Very excited to have discovered this place. I lurked for a few days trawling through the old threads and seeing how many people's lives have been improved, and I'm hoping that with a little advice, I can be one of those people.
A bit of background: I suspect my story is a familiar one. I'm 33, and I can scarcely remember a time where I haven't felt mildly to severely tired on a given day, with all of the impatience and frustration it entails. More specifically, I encounter rarely feeling rested after sleep, mild to heavy mental fog every day, and occasional bouts of insomnia (waking up and not falling back asleep).
When researching apnea (again), I discovered that UARS is a thing, and by gum it sounds like something I might have. For full context, I've provided whole situation, but for those with something better to do this evening, my goal with this first post is to get advice on a couple of questions before I embark on my first at-home sleep study. For basic context, I personally ordered a Watchpat One to get a baseline to follow for OSA or UARS.
- What's the general philosophy on "sleep assistance tools" for an at-home test? Is it recommended I skip some/all of those so that the test can give the worst (most accurate?) possible picture?

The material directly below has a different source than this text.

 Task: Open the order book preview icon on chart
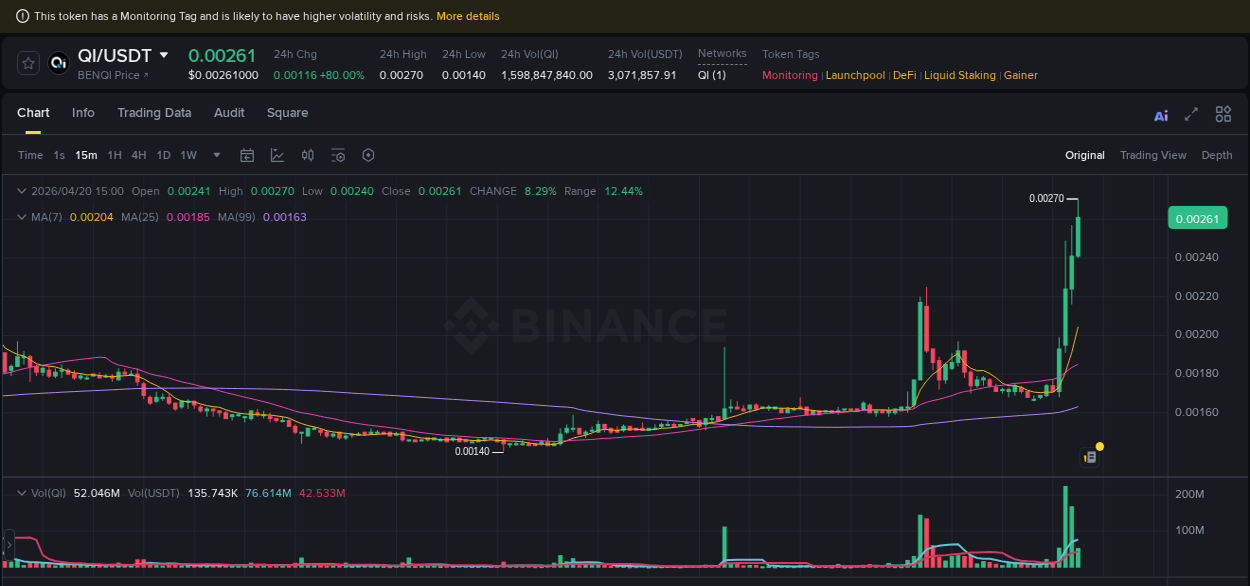[x=1089, y=455]
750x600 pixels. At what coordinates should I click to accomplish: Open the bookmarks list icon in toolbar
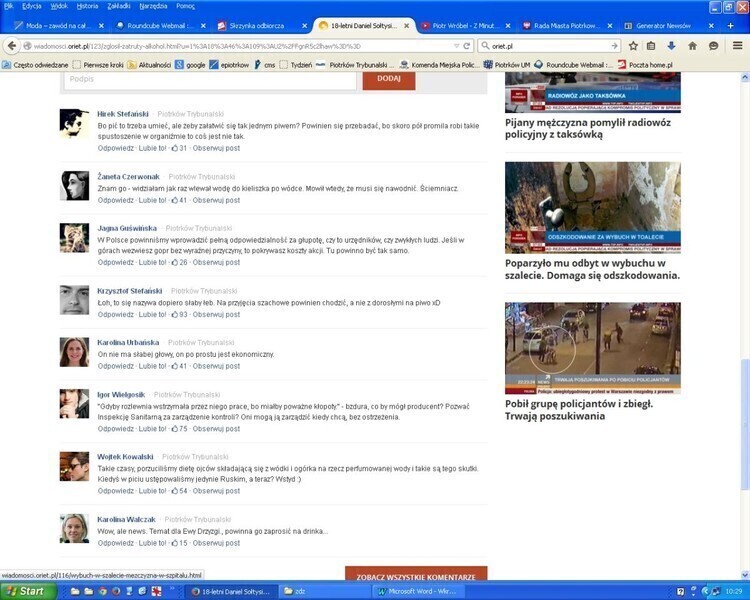(x=651, y=45)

- For context, I use (occasional) melatonin, body pillow for positioning/support, nightly nasal rinse, and a nasal strip.
- Sleep study (and a nap study) 7 years ago revealed no apnea. Naturally, the doctors went with depression as the cause and put me on Wellbutrin for a few years. I eventually weaned off of it.
- It's really hard for me to say whether or not the meds helped. I had kids around the weaning time, so sleep disruptions were pretty common regardless.
- Also worth noting, since the sleep study, I've lost about 70 pounds total (healthy at 180 now), started exercising daily, and eating mostly clean.
- Just before COVID, I (wearily) decided to give the medical rigmarole another shot. I started with ENT and allergy test.
- Biggest takeaways were a deviated septum and a mild dust mite allergy. Both likely contribute to the sinus/breathing issues mentioned above.
I can mostly function any given day, but the prospect of spending a couple years and several thousand dollars on jack fills me with a particular flavor of weariness and dread.
Bringing me to today. I picked up a Watchpat, and before anything else I want to make sure I use it "right" because I'm terrified of it either not really working at all or giving a result that says, "You're fine." or "It's probably depression." Depending upon the results there, I'm already prepared to either bite the bullet and get cracking on the sleep doctors OR potentially to pick up the AirCurve Auto (out of pocket) and get cracking on my own therapy.
Thanks to anyone for reading all this, and thanks in advance for anyone willing to impart some wisdom.